De Hoge Gezondheidsraad (HGR) wil dat de blootstelling aan chemische stoffen die een mogelijk gezondheidsgevaar opleveren sneller aan banden wordt gelegd. ‘We willen dat de bewijslast wordt omgedraaid’, zo luidt de uitleg. ‘Onbeperkte blootstelling aan potentieel gevaarlijke stoffen zou enkel toegelaten mogen worden na een uitgebreide evaluatie die aantoont dat er geen negatief gezondheidseffect is.’
De HGR waarschuwt woensdag voor de toename van de “beschavingsziekten”, die gekoppeld kunnen worden aan de huidige levensstijl en de milieuomstandigheden. Zo kan onder meer het steeds vaker voorkomen van kanker, diabetes, hart- en vaatziekten en vruchtbaarheidsproblemen in verband worden gebracht met verontreinigende stoffen en synthetische chemicaliën.

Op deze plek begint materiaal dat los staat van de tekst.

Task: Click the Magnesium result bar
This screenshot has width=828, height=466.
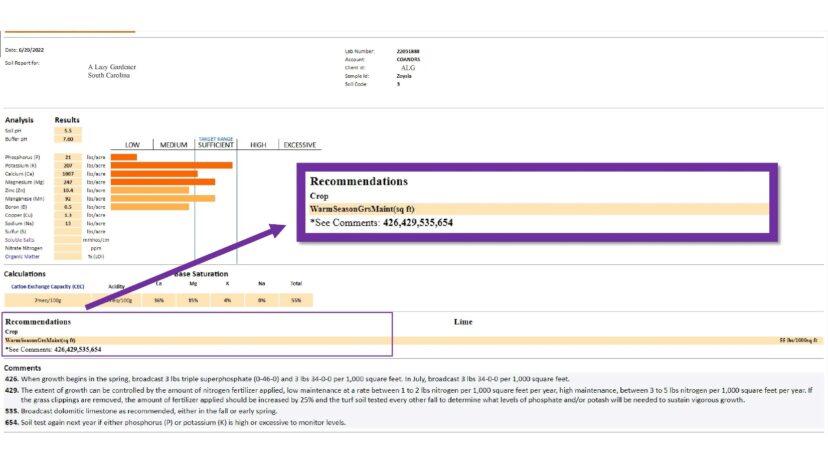Action: [x=163, y=182]
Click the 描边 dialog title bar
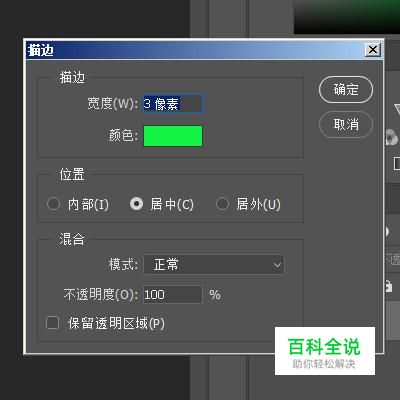Screen dimensions: 400x400 tap(197, 50)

Om die evolutie tegen te gaan, stelt HGR voor om werk te maken van een “fysisch-chemische milieuhygiëne”. Concreet betekent dit dat de blootstelling aan potentieel gevaarlijke stoffen ‘zo kort mogelijk, zo weinig mogelijk’ en in een zo laag mogelijke dosis moet plaatsvinden.
Bovendien moet die blootstelling ‘zo laat mogelijk in het leven’ gebeuren. Zeker voor zwangere vrouwen wordt ook extra voorzichtigheid gevraagd. ‘Alle stoffen die mutogeen of hormoonverstorend zijn, moeten als verdacht worden beschouwd’, legt professor Nicolas Van Larebeke (UGent/VUB) uit. ‘Een meer intense blootstelling zal pas kunnen wanneer uit onderzoek blijkt dat het product niet gevaarlijk is voor de mens.’

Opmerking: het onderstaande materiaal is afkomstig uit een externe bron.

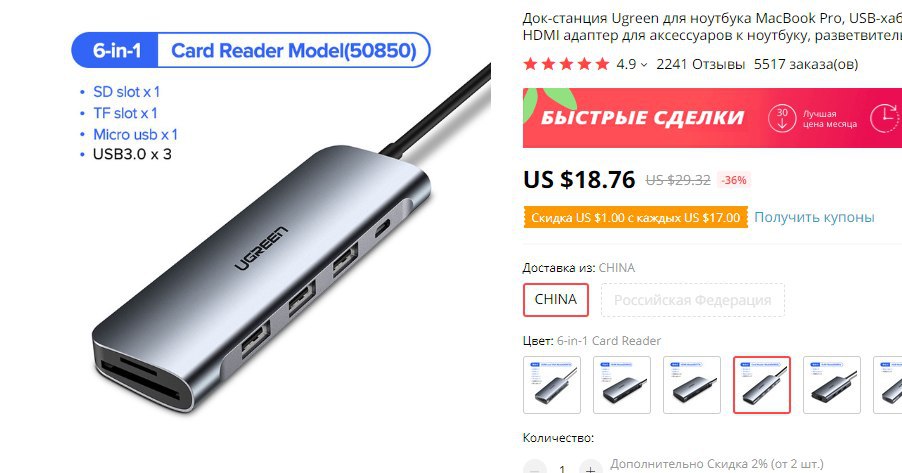
Task: Select the partially visible sixth variant thumbnail
Action: click(888, 385)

‘Nu wordt vaak pas gereguleerd wanneer het kankerverwekkend of hormoonverstorend karakter bewezen is.’
Nicolas Van Larebeke (UGent/VUB)
Chemische stoffen zouden daardoor sneller van de markt gehaald kunnen worden dan vandaag het geval is. ‘Een verbod kan dan gebeuren voor producten die minder grote voordelen bieden of voor producten waarvoor minder schadelijke alternatieven bestaan’, aldus Van Larebeke. ‘Nu wordt vaak pas gereguleerd wanneer het kankerverwekkend of hormoonverstorend karakter bewezen is. We pleiten ervoor om bij potentieel kankerverwekkende of hormoonverstorende stoffen de bewijslast om te draaien.’